実際、外交職にハマったプレイヤーは関所の攻略に関係なしに用もなく二国間を行ったり来たりしている。情報屋≪鼠のアルゴ≫もそうだった。彼女曰く、稼ぎ時ダ! らしい。
そしてついに今日、何週間もかけて行われた≪関所攻略戦≫は終結し迷宮区までの道が切り開かれた。
そんな晴れた日に俺と友人一人は迷宮区ではなく断崖絶壁の≪マイヴ境界断線≫の南方に探索に出ていた。
何故、と問われ答えるとすると、長い階層の停滞のせいでレベルが限界値まできていること、未解決クエストの調査、あと一つ、とあるNPCに関する情報によるところが大きい。
三十三層は重厚なストーリーをプレイヤーになぞらえさせるためにか、かなり多いクエストが各地で発注されている。中には平和的な採取系のクエストかと思って受けたら闇商人の密輸を手助けするクエストだったりすることもある。俺もそれで一度痛い目にあった。中中に金換算がウマいクエストではあるのだが、失敗した場合のデメリットが痛すぎた。一週間も風と土、どちらもの主街区に入れなくなった時は本当に泣きそうになったものだ。
このように第三十三層に限って言えば、どのクエストにも旨みと不味みがあると断言できよう。
だからこそ俺達は攻略ルートから外れた、もっと言えば村人の噂程度にしか情報として出てきていない南方の村に向かって歩いている。一味違う、そんな面白いクエストを求めて。
「正規ルートじゃないわよね、これ」
隣で、ブルーのロングコートを羽織った少女が黒に近い藍色の長髪を指先で構いながら俺に話しかける。彼女の横にある上にも下にも空っぽの空間から吹き込んでくる秋の冷たい風に藍色の彼女はロングコートと長髪を揺らす。

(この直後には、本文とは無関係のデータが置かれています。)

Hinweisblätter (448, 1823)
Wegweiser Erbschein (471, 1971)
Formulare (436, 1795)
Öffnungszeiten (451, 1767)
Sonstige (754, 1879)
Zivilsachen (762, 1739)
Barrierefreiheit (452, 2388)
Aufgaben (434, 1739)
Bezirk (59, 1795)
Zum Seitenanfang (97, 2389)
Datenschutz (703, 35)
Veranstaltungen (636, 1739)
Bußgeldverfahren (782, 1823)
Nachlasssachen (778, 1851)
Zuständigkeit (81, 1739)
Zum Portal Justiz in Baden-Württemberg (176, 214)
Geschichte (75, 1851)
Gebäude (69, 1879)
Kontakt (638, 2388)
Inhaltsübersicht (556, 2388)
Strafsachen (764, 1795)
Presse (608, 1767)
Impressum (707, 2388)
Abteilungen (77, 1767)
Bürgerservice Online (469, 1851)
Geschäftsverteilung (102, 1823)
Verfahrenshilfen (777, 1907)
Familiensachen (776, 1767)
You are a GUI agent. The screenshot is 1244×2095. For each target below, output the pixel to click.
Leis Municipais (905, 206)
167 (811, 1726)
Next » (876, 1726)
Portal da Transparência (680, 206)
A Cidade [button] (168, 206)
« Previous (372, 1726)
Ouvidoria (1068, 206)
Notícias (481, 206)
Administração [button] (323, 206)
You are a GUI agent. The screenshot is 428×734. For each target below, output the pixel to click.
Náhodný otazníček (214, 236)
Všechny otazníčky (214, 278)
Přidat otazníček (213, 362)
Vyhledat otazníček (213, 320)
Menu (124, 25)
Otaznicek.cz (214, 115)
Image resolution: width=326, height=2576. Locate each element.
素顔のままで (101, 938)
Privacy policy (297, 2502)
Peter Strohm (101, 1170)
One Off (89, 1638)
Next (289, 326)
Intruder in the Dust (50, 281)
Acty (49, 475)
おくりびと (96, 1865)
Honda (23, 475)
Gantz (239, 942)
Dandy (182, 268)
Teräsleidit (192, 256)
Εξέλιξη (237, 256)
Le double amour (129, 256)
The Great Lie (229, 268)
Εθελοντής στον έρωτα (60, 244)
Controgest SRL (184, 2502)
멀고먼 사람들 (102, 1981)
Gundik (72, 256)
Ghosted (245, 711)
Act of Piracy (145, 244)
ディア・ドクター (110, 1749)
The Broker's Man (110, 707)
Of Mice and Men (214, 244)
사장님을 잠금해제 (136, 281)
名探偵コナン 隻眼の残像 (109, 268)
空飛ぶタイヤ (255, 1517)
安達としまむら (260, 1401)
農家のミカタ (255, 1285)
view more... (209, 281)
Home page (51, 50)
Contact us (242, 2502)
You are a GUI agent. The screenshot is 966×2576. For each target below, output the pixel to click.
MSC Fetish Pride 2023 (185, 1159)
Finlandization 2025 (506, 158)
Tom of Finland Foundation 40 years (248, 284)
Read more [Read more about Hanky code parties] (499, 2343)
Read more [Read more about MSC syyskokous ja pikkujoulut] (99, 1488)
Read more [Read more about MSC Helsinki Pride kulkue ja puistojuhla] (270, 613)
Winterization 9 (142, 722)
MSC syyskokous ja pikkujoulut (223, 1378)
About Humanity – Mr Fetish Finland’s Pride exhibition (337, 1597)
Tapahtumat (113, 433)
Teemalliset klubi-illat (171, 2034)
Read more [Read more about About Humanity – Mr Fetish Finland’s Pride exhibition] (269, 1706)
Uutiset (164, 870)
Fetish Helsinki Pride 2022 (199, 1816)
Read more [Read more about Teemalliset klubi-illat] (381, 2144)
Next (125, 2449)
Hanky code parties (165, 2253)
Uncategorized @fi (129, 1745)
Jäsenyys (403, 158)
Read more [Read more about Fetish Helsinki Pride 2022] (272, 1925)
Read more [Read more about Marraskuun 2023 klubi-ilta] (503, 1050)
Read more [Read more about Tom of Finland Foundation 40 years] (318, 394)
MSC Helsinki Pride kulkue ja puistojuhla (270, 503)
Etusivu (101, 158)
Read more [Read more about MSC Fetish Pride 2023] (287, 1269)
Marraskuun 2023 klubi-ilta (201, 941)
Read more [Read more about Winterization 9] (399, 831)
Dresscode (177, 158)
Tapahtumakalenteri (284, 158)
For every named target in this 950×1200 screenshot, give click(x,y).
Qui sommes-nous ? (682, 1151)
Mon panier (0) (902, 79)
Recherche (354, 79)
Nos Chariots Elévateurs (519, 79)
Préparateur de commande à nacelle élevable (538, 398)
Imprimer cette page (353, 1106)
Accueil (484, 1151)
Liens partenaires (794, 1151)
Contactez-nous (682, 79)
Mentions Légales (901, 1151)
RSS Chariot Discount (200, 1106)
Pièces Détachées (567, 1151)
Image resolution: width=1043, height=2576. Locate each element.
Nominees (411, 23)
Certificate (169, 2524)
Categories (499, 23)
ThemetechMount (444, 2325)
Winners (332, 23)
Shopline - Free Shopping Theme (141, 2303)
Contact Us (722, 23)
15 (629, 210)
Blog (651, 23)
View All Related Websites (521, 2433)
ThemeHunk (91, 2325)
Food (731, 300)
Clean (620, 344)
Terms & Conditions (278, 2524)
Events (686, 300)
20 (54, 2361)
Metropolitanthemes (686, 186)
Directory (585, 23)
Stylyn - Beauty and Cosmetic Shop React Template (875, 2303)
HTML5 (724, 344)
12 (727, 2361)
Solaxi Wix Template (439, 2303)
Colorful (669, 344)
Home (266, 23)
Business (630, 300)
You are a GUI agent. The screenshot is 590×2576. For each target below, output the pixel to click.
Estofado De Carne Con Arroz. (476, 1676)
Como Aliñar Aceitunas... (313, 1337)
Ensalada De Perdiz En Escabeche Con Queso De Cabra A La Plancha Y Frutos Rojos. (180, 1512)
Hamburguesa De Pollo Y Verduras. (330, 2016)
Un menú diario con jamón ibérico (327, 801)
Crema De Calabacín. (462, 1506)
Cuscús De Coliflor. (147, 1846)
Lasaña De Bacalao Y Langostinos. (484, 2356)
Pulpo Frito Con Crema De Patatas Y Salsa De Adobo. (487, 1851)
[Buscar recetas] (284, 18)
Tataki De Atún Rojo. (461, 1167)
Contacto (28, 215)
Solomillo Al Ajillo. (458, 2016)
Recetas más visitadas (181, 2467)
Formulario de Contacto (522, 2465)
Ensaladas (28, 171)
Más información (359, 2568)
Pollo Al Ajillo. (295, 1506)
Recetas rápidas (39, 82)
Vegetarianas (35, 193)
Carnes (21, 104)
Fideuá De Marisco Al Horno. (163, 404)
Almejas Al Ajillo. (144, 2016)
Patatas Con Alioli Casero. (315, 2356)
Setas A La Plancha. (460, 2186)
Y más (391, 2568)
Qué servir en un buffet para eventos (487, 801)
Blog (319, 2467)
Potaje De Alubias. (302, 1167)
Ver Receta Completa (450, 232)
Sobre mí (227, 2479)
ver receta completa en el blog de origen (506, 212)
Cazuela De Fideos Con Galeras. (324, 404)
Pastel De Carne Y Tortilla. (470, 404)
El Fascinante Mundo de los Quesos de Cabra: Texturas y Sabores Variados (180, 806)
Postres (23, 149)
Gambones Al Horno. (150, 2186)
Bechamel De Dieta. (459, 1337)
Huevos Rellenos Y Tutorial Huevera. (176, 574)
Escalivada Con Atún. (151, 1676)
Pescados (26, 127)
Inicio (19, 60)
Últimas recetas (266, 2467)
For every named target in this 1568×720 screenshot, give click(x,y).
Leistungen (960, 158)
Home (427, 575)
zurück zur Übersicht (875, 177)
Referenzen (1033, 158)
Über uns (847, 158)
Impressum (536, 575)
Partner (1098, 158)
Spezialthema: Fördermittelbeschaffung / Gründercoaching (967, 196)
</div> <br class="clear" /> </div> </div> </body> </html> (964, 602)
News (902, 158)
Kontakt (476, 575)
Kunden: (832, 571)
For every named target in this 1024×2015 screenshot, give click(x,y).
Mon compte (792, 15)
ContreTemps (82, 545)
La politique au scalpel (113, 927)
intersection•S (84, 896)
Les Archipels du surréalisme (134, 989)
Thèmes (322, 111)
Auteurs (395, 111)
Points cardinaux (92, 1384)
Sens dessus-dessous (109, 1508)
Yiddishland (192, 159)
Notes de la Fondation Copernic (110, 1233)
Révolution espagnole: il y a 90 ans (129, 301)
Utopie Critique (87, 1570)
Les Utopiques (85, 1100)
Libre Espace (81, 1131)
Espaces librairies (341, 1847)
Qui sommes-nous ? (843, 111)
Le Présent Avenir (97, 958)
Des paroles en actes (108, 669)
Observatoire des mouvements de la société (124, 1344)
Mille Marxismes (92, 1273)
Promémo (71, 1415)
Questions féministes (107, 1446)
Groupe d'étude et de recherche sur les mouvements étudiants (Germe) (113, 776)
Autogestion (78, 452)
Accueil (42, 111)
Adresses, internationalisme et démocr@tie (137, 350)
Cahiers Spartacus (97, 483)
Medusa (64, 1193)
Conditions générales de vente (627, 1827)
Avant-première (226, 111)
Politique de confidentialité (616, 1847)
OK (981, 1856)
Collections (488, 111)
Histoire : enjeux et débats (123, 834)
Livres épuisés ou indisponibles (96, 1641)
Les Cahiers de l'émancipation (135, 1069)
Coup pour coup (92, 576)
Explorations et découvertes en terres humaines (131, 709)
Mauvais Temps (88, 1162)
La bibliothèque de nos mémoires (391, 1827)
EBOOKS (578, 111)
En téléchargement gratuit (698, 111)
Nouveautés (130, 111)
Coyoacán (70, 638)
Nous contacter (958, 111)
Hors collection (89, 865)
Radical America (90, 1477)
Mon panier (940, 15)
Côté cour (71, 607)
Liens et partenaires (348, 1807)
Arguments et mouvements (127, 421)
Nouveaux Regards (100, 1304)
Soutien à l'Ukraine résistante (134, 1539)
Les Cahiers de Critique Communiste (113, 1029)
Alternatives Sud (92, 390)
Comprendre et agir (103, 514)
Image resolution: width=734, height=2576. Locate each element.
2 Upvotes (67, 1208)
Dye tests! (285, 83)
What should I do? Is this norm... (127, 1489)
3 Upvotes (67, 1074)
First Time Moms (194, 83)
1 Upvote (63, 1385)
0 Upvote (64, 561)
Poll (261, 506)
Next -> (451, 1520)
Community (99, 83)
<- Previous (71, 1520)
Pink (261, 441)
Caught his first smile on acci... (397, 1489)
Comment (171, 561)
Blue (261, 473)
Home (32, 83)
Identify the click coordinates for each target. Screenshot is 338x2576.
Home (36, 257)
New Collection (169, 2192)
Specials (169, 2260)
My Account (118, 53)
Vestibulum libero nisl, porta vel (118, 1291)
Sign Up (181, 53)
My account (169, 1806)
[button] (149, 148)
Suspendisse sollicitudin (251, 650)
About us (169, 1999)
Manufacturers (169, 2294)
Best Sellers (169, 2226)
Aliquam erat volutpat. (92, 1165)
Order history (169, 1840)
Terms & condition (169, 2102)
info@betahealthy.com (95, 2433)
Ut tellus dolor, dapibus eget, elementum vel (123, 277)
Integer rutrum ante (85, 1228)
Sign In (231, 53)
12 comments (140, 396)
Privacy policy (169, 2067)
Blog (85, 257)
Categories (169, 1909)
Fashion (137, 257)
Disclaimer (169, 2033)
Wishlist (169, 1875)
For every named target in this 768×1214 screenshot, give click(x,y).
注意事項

「でも南の村、ってしか話に出てこなかったから仕方ないだろ? 南方に続く通路も無いしさ」
「だからって何もこんな崖ギリギリを歩くことないじゃない……。SAOに≪魔法の壁≫はないのよ?」
魔法の壁、とは落下防止用の見えない壁のことだろう。魔法を失った世界観のSAOでは中々に皮肉のこもったスラングではないだろうか。とは言ってもこの崖は落下しても下から吹き上げてくる突風で落下速度を相殺されるため、安全マージンを取っていたならばタンクでなくても即死はしない。深読みすればこれも≪魔法の壁≫と言えるだろう。